In recent years, survey researchers have begun to explore the possibility of "sample blending", wherein a questionnaire is administered simultaneously to a probability sample selected randomly from a population and also to a non-probability sample of people who volunteer to complete questionnaires without compensation but have not been selected using any purposing method. A great deal of research shows that probability samples continue to yield highly accurate characterizations of populations, whereas non-probability samples yield notably less accurate measurements. Sample blending involves weighting a non-probability sample to match a probability sample using a handful of variables, with the intent that the weighting will eliminate the inaccuracy of the non-probability sample and yield an effectively larger sample size for much lower cost than would be incurred by collecting exclusively probability sample data. This paper tests the effectiveness of a variety of weighting approaches applied to datasets collected from large probability and non-probability national samples who answered the same long and elaborate questionnaire, which afford opportunities for different analyses.
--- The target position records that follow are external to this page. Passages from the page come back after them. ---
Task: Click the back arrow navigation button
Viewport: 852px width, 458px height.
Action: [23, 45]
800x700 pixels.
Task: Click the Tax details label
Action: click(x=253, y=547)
Probability sampling may remain as the standard basis for inference from a sample to a population. With declining participation and increasing costs, however, there has been growing interest in combining probability and nonprobability samples to improve the timeliness and cost efficiency of survey estimation without loss of statistical accuracy. An array of estimation methods for combining probability and nonprobability samples are found in the literature. In this paper, we can compare the performance of a group of methods through Monte Carlo simulations. The simulation samples are created from the survey completes of a large-scale national study that employed both probability and nonprobability samples. Five estimation methods are compared, including (1) matching-propensity, (2) division tree model, (3) inverse probability weighting, (4) mass imputation, and (5) doubly robust. The first two methods are developed at NORC, while the other three methods are implemented by the recent R package nonprobsvy. Evaluation metrics include variance, bias, mean square error, and confidence interval coverage.
Key words: Nonprobability sample; Pseudo inclusion probability; Estimation methods;
As the principal federal health statistics agency in the United States, the National Center for Health Statistics (NCHS) guides actions and polices through the dissemination of health statistics. This data is collected through a variety of sources including vital records, population and healthcare provider surveys, and, more recently, probability-based commercial panel surveys. In addition, non-probability data have been considered in certain applications to expand research, data collection, and reporting of official health statistics. This presentation gives an overview of the non-probability data and methods being utilized at NCHS. This includes procedures for combining data from probability and non-probability panels, the use of non-probability data to produce more granular estimates, including small domain estimates, as well as oversampling hard-to-reach populations. NCHS has also utilized a commercially available non-probability hospital database to augment a probability-based sample of hospitals providing healthcare encounter data. This presentation concludes the session by discussing the considerations for using non-probability data in a federal statistical agency.
Incomplete survey data can arise when there are unexpected disruptions to data collection, resulting in a sample that is a product of the probability-based sample design, the non-probabilistic mechanism that determined which sampled cases were worked, and nonresponse. In this paper, we describe a method used in the U.S. PIAAC Survey for combining incomplete survey data with complete survey data. The sample design consisted of a core national sample and a state-based supplemental sample. Data collection for the state supplement was halted less than halfway into the data collection period, before interviewers had visited all areas. Although the core sample was sufficient for national estimates, including the partial data from the state supplement could help improve small area estimates and psychometric modeling. We combined the two samples by using a composite weighting technique, where the compositing factor was based on effective sample size to reflect variance and a Kolmogorov-Smirnov statistic to reflect potential bias. As an evaluation, we compared survey estimates, variances, and measures of association using the resulting weights compared to those for the weighted core sample.